NEW YORK (GenomeWeb) – A team led by researchers from the Leibniz Institute on Aging has discovered that when genes involved in a cell's energy production are less active at a young age, the short-lived African turquoise killifish (Nothobranchius furzeri) lives longer.
African turquoise killifish are exceptionally short-lived, and even when they live in optimal conditions, their lifespan usually lasts between four and 12 months. That short lifespan makes them an ideal species in which to study aging.
While it's well known that genetic differences among individuals influence lifespan, the study published today in Cell Systems further suggests that differences in patterns of gene expression in youth may predict longevity.
The research team analyzed the lifespan of 152 single-housed male killifish by taking small biopsies from their fins at age 10 weeks and 20 weeks. Then 45 of the fish were divided into three groups based on longevity — short-lived (age of death 28 to 36 weeks), long-lived (age of death 45 to 50 weeks), and longest-lived (age of death 57 to 71 weeks).
The researchers extracted RNA from the biopsy samples and sequenced the samples on the Illumina HiSeq 2500. Once the sequence reads were mapped, the researchers clustered genes according to their temporal profiles.
During their initial analysis, the research team discovered that when the genes that are responsible for cellular respiration were less active at a young age, the fish lived longer than those that had more gene expression related to cellular respiration at a young age.
Once they determined that there was a clear difference between gene expression in long-lived and short-lived individuals, the researchers decided to give diluted doses of rotenone, a natural poison that inhibits the proteins that collectively form mitochondrial complex I and are responsible for the first step of cellular respiration, to some of the fish.
After analyzing samples from these fish, the researchers found that those exposed to rotenone lived longer than those that were not exposed to the poison.
It's not yet clear if these findings will apply to humans, but the function of mitochondria decreases with age in both humans and killifish alike, Alessandro Cellerino, lead author and researcher at the Leibniz Institute on Aging in Jena, Germany, and the Scuola Normale Superiore in Pisa, Italy, said in a statement.
"Up to the present, it was thought that improving mitochondrial function would improve health in aged people; however, our results indicate a more complex scenario where the partial inhibition of mitochondrial function paradoxically has beneficial effects," Cellerino said.

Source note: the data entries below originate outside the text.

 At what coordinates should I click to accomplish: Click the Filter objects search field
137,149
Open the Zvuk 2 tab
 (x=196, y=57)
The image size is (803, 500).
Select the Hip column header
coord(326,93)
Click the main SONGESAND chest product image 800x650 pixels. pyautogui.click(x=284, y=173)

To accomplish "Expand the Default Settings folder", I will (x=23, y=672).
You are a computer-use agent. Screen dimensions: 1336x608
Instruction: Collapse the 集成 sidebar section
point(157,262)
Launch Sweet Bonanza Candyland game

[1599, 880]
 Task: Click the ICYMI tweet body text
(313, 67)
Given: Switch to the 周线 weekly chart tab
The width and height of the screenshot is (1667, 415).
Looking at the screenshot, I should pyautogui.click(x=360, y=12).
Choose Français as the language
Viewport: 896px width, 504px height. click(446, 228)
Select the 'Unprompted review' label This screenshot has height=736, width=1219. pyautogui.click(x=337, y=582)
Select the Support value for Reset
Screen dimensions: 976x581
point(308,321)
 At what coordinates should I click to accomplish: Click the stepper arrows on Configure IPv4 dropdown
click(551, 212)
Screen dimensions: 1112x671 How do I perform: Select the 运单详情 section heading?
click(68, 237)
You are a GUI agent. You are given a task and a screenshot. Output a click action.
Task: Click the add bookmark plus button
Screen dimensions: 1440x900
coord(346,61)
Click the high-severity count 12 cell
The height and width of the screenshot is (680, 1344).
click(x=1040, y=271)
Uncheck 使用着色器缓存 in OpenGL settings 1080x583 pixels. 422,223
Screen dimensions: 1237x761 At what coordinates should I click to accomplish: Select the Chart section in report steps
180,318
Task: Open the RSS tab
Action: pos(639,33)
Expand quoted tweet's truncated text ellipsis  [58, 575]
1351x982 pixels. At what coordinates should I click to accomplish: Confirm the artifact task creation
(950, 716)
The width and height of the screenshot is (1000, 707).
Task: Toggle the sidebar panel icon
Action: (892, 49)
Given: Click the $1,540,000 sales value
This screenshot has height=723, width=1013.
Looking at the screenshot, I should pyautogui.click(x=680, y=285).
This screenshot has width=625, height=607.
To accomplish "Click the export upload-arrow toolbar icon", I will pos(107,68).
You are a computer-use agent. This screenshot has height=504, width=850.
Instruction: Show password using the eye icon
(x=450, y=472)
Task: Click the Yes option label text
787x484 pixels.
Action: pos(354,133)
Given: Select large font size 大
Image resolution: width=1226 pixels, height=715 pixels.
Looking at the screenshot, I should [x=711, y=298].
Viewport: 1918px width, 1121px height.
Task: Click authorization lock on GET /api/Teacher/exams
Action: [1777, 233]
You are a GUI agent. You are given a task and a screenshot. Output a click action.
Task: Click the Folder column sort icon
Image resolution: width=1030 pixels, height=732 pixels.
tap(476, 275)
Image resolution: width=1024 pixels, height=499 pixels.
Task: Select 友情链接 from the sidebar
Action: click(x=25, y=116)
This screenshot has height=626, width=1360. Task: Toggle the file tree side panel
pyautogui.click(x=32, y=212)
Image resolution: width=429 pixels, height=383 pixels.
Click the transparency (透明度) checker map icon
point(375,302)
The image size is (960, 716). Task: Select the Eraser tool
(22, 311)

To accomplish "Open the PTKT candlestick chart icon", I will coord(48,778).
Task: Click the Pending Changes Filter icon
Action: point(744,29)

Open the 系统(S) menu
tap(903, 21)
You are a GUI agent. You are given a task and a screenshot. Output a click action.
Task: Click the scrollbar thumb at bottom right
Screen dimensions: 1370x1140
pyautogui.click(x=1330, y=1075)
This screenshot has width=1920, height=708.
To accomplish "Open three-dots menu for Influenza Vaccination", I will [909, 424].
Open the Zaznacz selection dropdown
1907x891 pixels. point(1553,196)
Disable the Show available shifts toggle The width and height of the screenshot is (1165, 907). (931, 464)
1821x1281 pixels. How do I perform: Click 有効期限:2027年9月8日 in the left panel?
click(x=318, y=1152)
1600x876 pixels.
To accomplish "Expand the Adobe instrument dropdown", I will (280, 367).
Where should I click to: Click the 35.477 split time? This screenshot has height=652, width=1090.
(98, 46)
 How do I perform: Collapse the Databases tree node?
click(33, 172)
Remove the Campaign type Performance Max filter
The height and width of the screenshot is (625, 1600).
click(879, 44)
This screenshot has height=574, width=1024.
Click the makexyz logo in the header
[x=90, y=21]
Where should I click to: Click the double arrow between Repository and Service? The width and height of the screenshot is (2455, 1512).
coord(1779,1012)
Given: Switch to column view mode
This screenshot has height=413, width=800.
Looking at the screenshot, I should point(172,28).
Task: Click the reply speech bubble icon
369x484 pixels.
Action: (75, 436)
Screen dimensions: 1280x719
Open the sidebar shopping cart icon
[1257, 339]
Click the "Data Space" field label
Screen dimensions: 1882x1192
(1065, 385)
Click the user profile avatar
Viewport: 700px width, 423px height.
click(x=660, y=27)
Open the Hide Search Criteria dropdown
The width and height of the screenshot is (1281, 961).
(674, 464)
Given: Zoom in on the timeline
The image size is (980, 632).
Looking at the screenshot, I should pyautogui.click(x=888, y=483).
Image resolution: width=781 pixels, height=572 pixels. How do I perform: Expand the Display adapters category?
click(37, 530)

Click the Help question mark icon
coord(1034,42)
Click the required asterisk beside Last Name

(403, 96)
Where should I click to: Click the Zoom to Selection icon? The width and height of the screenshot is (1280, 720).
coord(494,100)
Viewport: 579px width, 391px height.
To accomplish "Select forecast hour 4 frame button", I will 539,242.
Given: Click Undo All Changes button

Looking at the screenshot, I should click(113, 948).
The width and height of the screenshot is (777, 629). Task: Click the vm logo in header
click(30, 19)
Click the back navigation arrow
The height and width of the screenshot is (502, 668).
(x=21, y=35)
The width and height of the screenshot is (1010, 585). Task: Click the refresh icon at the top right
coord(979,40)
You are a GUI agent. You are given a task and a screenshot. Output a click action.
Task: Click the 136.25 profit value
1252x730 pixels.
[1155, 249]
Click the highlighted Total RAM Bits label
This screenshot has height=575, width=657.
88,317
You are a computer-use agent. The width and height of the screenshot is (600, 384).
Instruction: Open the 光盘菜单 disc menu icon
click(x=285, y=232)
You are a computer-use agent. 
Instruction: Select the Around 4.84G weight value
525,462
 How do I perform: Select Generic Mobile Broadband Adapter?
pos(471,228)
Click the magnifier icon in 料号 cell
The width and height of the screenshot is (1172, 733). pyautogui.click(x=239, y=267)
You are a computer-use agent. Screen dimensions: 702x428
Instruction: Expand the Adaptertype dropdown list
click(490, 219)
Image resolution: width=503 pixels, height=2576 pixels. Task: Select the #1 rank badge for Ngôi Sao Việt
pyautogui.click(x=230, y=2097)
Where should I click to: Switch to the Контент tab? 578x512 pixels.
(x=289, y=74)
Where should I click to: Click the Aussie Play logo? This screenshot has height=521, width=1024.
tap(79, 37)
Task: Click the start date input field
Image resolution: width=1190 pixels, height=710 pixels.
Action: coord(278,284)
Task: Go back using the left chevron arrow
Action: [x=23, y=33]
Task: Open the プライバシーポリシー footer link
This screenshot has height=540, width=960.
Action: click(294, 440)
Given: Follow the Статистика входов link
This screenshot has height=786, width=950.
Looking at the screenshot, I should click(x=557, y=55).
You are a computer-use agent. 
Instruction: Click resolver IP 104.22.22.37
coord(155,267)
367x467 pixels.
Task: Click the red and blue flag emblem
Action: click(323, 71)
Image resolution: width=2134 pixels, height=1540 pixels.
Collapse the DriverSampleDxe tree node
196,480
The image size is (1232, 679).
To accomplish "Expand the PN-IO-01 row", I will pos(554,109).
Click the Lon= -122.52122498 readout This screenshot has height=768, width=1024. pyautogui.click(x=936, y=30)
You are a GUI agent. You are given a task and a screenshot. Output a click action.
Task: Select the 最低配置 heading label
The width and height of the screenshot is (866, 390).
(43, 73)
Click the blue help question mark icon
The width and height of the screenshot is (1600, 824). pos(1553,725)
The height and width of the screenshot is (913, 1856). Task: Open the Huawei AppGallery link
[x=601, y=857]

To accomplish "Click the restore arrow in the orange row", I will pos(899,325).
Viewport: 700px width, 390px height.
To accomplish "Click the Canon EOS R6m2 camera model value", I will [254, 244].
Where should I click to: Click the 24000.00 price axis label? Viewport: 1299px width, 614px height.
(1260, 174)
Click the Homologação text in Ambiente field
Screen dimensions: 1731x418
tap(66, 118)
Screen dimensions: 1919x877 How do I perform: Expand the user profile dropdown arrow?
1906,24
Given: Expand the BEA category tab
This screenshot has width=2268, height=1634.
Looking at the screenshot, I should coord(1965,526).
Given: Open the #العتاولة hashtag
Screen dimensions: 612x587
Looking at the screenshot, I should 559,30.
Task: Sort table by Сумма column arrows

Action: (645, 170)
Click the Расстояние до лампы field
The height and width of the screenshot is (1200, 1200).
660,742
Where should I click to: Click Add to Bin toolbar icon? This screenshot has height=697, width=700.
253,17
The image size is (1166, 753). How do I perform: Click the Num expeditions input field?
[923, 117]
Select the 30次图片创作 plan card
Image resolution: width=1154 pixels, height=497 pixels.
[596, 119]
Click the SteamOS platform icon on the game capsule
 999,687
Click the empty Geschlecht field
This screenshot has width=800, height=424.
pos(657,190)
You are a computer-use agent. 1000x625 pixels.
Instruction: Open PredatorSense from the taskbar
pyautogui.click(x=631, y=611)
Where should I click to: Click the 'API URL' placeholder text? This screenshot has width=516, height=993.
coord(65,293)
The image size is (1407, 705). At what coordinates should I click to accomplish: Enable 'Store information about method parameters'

This latest research suggests that the effects of aging on mitochondria may involve a compensatory response rather than one that causes problems. "This obviously has implications on the development of strategies to improve health in older people and prevent aging-associated diseases," he said.
Cellerino also noted that there are FDA-approved drugs that inhibit mitochondrial complex I, such as metformin, a drug that is prescribed to treat type 2 diabetes and has been shown to extend the lifespan of mice. "Based on our data, we strongly suspect that the effect of metformin was due to inhibition of complex I and not to its anti-diabetic action," he said.